▶ _The data_:

++++++++

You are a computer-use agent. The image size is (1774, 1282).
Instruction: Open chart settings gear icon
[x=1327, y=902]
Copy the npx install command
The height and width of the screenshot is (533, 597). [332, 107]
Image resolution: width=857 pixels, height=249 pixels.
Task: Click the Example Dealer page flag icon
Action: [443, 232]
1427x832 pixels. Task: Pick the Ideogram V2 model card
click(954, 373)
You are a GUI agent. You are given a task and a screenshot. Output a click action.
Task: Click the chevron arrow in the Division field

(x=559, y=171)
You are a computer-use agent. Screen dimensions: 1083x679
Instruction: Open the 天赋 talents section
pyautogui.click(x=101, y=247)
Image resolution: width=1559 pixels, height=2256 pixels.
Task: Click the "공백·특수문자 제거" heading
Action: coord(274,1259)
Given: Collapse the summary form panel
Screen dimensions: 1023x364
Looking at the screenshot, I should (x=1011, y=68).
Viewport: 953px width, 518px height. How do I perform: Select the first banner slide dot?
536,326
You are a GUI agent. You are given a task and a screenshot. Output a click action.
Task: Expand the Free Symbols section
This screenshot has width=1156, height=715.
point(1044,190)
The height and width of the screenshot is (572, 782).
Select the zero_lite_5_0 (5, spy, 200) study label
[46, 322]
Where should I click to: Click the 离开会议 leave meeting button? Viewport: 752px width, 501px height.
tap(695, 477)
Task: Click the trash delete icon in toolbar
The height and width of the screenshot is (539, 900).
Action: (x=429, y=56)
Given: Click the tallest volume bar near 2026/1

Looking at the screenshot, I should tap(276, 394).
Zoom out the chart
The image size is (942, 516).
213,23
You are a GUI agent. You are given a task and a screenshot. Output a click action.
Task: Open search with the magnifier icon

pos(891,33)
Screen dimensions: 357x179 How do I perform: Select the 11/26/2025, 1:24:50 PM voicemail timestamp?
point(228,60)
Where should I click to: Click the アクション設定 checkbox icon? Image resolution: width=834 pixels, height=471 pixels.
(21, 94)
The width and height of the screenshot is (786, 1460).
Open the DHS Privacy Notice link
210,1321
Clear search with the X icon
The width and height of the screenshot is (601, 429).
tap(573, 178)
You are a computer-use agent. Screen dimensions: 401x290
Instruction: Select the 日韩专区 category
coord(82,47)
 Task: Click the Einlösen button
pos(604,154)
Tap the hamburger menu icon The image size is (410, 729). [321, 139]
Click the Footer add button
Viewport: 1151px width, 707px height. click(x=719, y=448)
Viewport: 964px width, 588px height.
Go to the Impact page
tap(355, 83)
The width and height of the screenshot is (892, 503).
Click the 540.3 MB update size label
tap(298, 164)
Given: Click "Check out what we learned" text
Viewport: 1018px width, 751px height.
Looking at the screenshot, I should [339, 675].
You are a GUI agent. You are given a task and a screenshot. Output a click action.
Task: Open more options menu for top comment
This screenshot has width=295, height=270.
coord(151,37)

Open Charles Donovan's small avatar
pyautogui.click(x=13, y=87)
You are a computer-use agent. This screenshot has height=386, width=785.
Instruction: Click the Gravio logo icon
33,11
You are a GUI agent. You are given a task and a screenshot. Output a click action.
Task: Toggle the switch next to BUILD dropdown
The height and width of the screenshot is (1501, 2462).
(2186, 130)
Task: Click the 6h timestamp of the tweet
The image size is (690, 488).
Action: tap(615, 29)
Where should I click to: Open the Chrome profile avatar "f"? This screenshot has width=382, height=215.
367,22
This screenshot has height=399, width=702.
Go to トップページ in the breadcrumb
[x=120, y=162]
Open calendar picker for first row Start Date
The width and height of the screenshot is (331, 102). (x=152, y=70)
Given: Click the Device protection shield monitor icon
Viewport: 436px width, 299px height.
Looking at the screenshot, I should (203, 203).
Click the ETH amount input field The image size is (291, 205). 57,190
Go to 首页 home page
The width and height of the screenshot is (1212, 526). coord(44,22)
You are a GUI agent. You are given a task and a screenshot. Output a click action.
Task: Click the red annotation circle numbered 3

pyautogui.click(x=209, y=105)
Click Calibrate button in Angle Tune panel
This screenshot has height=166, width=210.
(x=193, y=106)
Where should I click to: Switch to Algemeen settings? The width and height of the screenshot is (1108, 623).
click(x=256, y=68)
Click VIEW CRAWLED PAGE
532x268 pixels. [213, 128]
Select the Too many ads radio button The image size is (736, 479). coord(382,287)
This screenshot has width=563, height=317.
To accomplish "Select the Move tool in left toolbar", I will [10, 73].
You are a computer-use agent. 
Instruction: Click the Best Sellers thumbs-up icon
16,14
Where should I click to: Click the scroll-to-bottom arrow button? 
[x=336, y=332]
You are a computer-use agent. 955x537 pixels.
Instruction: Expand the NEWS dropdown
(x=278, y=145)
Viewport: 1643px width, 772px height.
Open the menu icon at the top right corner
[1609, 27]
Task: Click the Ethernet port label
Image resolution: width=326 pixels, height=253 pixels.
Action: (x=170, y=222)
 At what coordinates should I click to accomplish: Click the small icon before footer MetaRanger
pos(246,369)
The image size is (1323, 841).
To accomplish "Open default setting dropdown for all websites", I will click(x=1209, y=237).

++++++++

▶ _Short task_: Copy the listing above line for line, with no changes.

▶ _Finished exercise_:
You are a computer-use agent. The image size is (1774, 1282).
Instruction: Open chart settings gear icon
[x=1327, y=902]
Copy the npx install command
The height and width of the screenshot is (533, 597). [332, 107]
Image resolution: width=857 pixels, height=249 pixels.
Task: Click the Example Dealer page flag icon
Action: [443, 232]
1427x832 pixels. Task: Pick the Ideogram V2 model card
click(954, 373)
You are a GUI agent. You are given a task and a screenshot. Output a click action.
Task: Click the chevron arrow in the Division field

(x=559, y=171)
You are a computer-use agent. Screen dimensions: 1083x679
Instruction: Open the 天赋 talents section
pyautogui.click(x=101, y=247)
Image resolution: width=1559 pixels, height=2256 pixels.
Task: Click the "공백·특수문자 제거" heading
Action: coord(274,1259)
Given: Collapse the summary form panel
Screen dimensions: 1023x364
Looking at the screenshot, I should (x=1011, y=68).
Viewport: 953px width, 518px height. How do I perform: Select the first banner slide dot?
536,326
You are a GUI agent. You are given a task and a screenshot. Output a click action.
Task: Expand the Free Symbols section
This screenshot has width=1156, height=715.
point(1044,190)
The height and width of the screenshot is (572, 782).
Select the zero_lite_5_0 (5, spy, 200) study label
[46, 322]
Where should I click to: Click the 离开会议 leave meeting button? Viewport: 752px width, 501px height.
tap(695, 477)
Task: Click the trash delete icon in toolbar
The height and width of the screenshot is (539, 900).
Action: (x=429, y=56)
Given: Click the tallest volume bar near 2026/1

Looking at the screenshot, I should tap(276, 394).
Zoom out the chart
The image size is (942, 516).
213,23
You are a GUI agent. You are given a task and a screenshot. Output a click action.
Task: Open search with the magnifier icon

pos(891,33)
Screen dimensions: 357x179 How do I perform: Select the 11/26/2025, 1:24:50 PM voicemail timestamp?
point(228,60)
Where should I click to: Click the アクション設定 checkbox icon? Image resolution: width=834 pixels, height=471 pixels.
(21, 94)
The width and height of the screenshot is (786, 1460).
Open the DHS Privacy Notice link
210,1321
Clear search with the X icon
The width and height of the screenshot is (601, 429).
tap(573, 178)
You are a computer-use agent. Screen dimensions: 401x290
Instruction: Select the 日韩专区 category
coord(82,47)
 Task: Click the Einlösen button
pos(604,154)
Tap the hamburger menu icon The image size is (410, 729). [321, 139]
Click the Footer add button
Viewport: 1151px width, 707px height. click(x=719, y=448)
Viewport: 964px width, 588px height.
Go to the Impact page
tap(355, 83)
The width and height of the screenshot is (892, 503).
Click the 540.3 MB update size label
tap(298, 164)
Given: Click "Check out what we learned" text
Viewport: 1018px width, 751px height.
Looking at the screenshot, I should [339, 675].
You are a GUI agent. You are given a task and a screenshot. Output a click action.
Task: Open more options menu for top comment
This screenshot has width=295, height=270.
coord(151,37)

Open Charles Donovan's small avatar
pyautogui.click(x=13, y=87)
You are a computer-use agent. This screenshot has height=386, width=785.
Instruction: Click the Gravio logo icon
33,11
You are a GUI agent. You are given a task and a screenshot. Output a click action.
Task: Toggle the switch next to BUILD dropdown
The height and width of the screenshot is (1501, 2462).
(2186, 130)
Task: Click the 6h timestamp of the tweet
The image size is (690, 488).
Action: tap(615, 29)
Where should I click to: Open the Chrome profile avatar "f"? This screenshot has width=382, height=215.
367,22
This screenshot has height=399, width=702.
Go to トップページ in the breadcrumb
[x=120, y=162]
Open calendar picker for first row Start Date
The width and height of the screenshot is (331, 102). (x=152, y=70)
Given: Click the Device protection shield monitor icon
Viewport: 436px width, 299px height.
Looking at the screenshot, I should (203, 203).
Click the ETH amount input field The image size is (291, 205). 57,190
Go to 首页 home page
The width and height of the screenshot is (1212, 526). coord(44,22)
You are a GUI agent. You are given a task and a screenshot. Output a click action.
Task: Click the red annotation circle numbered 3

pyautogui.click(x=209, y=105)
Click Calibrate button in Angle Tune panel
This screenshot has height=166, width=210.
(x=193, y=106)
Where should I click to: Switch to Algemeen settings? The width and height of the screenshot is (1108, 623).
click(x=256, y=68)
Click VIEW CRAWLED PAGE
532x268 pixels. [213, 128]
Select the Too many ads radio button The image size is (736, 479). coord(382,287)
This screenshot has width=563, height=317.
To accomplish "Select the Move tool in left toolbar", I will [10, 73].
You are a computer-use agent. 
Instruction: Click the Best Sellers thumbs-up icon
16,14
Where should I click to: Click the scroll-to-bottom arrow button? 
[x=336, y=332]
You are a computer-use agent. 955x537 pixels.
Instruction: Expand the NEWS dropdown
(x=278, y=145)
Viewport: 1643px width, 772px height.
Open the menu icon at the top right corner
[1609, 27]
Task: Click the Ethernet port label
Image resolution: width=326 pixels, height=253 pixels.
Action: (x=170, y=222)
 At what coordinates should I click to accomplish: Click the small icon before footer MetaRanger
pos(246,369)
The image size is (1323, 841).
To accomplish "Open default setting dropdown for all websites", I will click(x=1209, y=237).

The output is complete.